Colorado-based alternative fuel company to hire 45 at new $10 million factory in Plant City

BY Richard Danielson

Published: September 20, 2018

Updated: September 20, 2018 at 11:53 AM

 

PLANT CITY — Alternative fuel firm MLMC Florida will open a $10 million factory near the Hillsborough-Polk county line and will create 45 new jobs paying an average salary of at least $58,383 a year, officials said Thursday.

Based in Parker, Colo., MLMC looked around the Midwest and Southeast for its new manufacturing facility, but Hillsborough County and Plant City stood out, chief operating officer Jim LaDue said in an announcement released through the Tampa Hillsborough Economic Development Corp.

“Most importantly, we were looking for a community that was business-friendly and had the workforce we needed to succeed,” LaDue said.

The state of Florida, Hillsborough County and Plant City offered a total of $225,000 in incentives — $180,000 from the state and $22,500 each from the city and county — that MLMC will be eligible to receive after it makes its investment and creates the new jobs.

“Thrilled,” Plant City Mayor Rick Lott said. “Advanced manufacturing is what we’re all about, and MLMC’s alternative fuel product is helping us become less dependent on fossil fuels. This is a great project all around.”

MLMC — its full name is Materials Lifecycle Management Co. — turns non-recyclable coated paper and cardboard, Styrofoam, plastic films, wood materials and other process or packaging materials into an energy-dense fuel it calls Enviro-Fuelcubes.

The cubes are engineered to augment or take the place of fossil fuels such as coal. Moreover, the company has developed its own patented fuel injection technology to deliver the cubes into burners at power plants or rotary kilns that make cement and lime.

MLMC will open its new, 103,000-square-foot factory at 2067 S County Line Road.
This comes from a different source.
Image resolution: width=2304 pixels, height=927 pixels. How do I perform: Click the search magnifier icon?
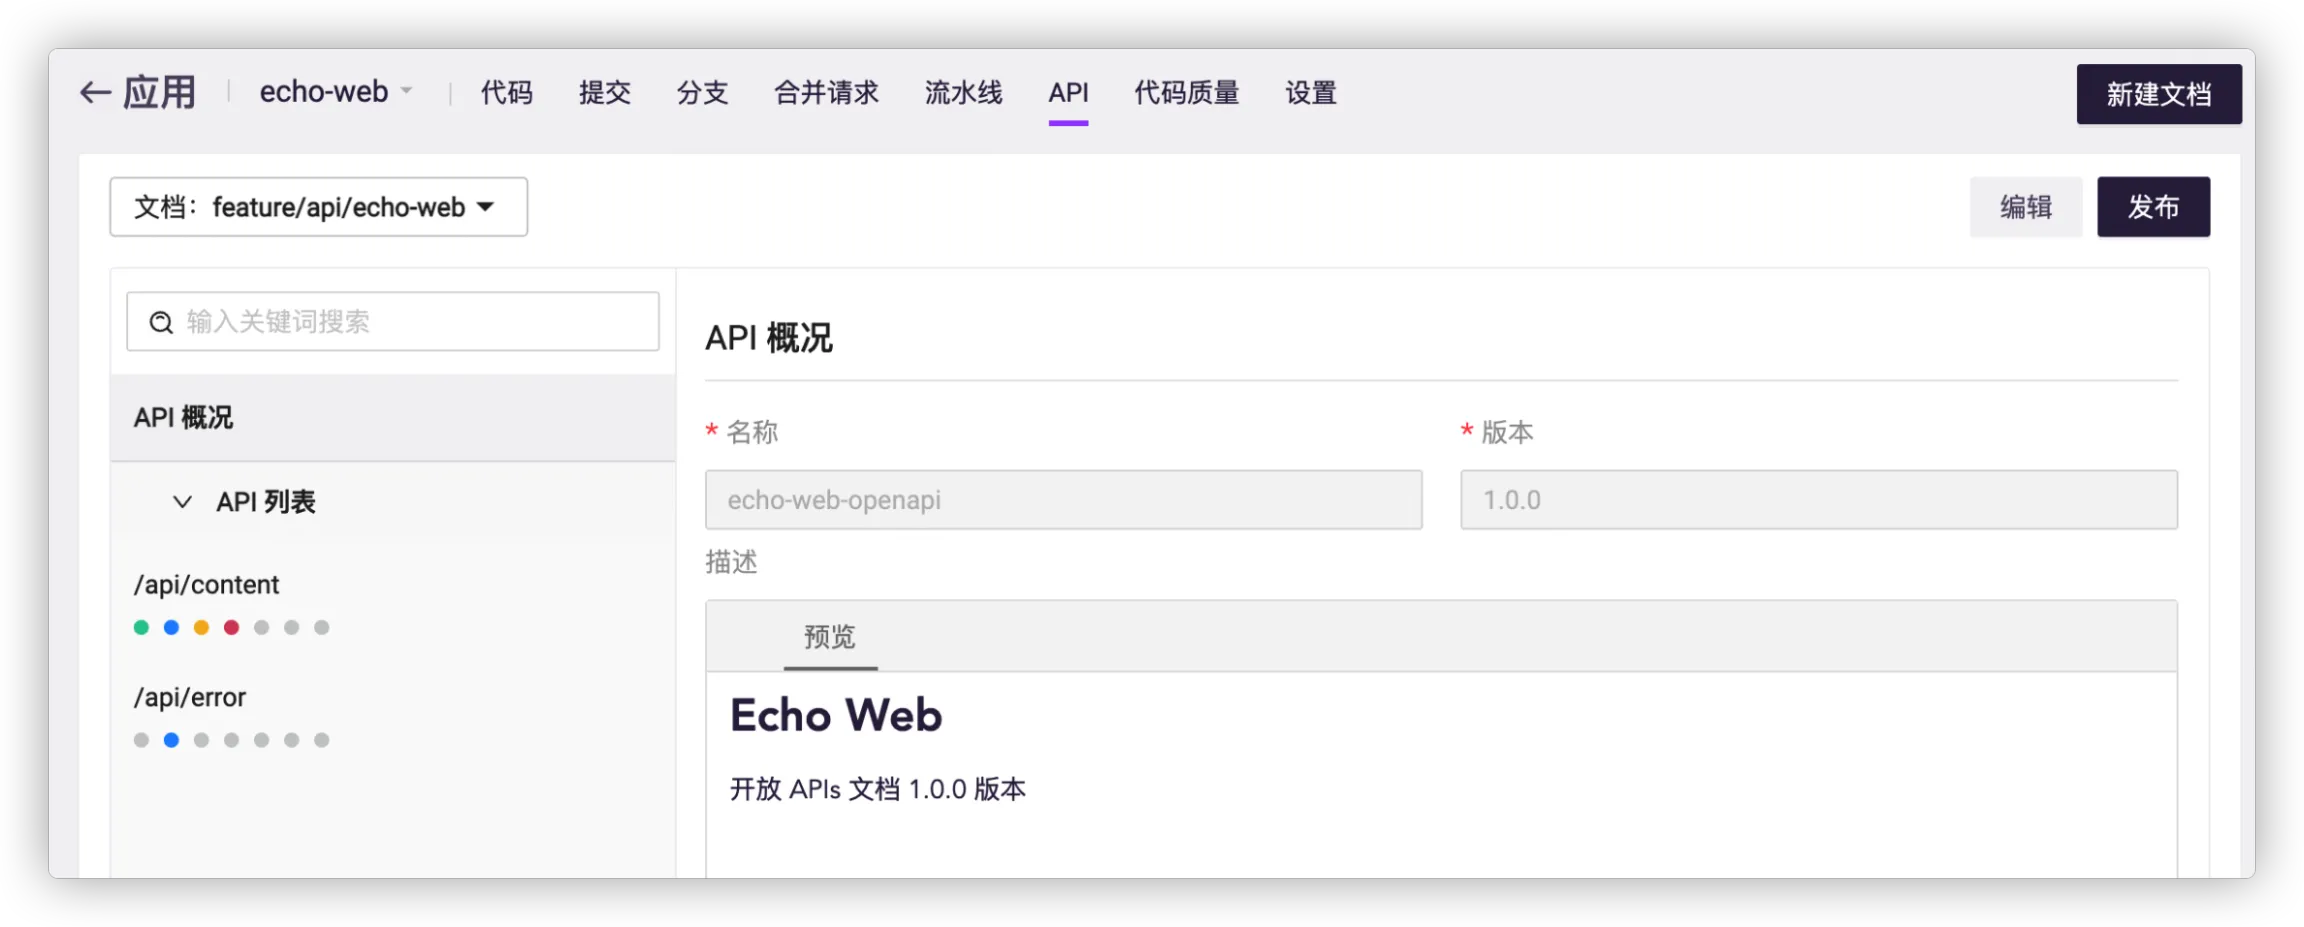pos(161,322)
There, an expected 150,000-plus tons of manufacturing process and packaging waste will be pressed into the fuel cubes. The new jobs will be in production, maintenance, sales, logistics, control room operation and administration.

MLMC, whose web address is “notwaste.com,” said the cubes are the first fuel of its kind to receive a non-waste designation from the U.S. Environmental Protection Agency. The company says it has processed 300,000 tons of materials that otherwise would have gone into landfills or garbage incinerators into 225,000 tons of fuel, displacing 200,000 tons of coal along the way.

EDC officials said MLMC is the latest manufacturer to launch operations in Hillsborough, which has more than 2,800 manufacturing firms employing 63,000 workers, joining LiftupResistacap Energy Products and Advanced Airfoil Components, a joint venture of Siemens and Chromalloy Gas Turbine Corporation.

 

“Manufacturing has a long history in Hillsborough County,” Hillsborough County Commission chairwoman Sandra Murman said, “and continues to be an area of focus for us.”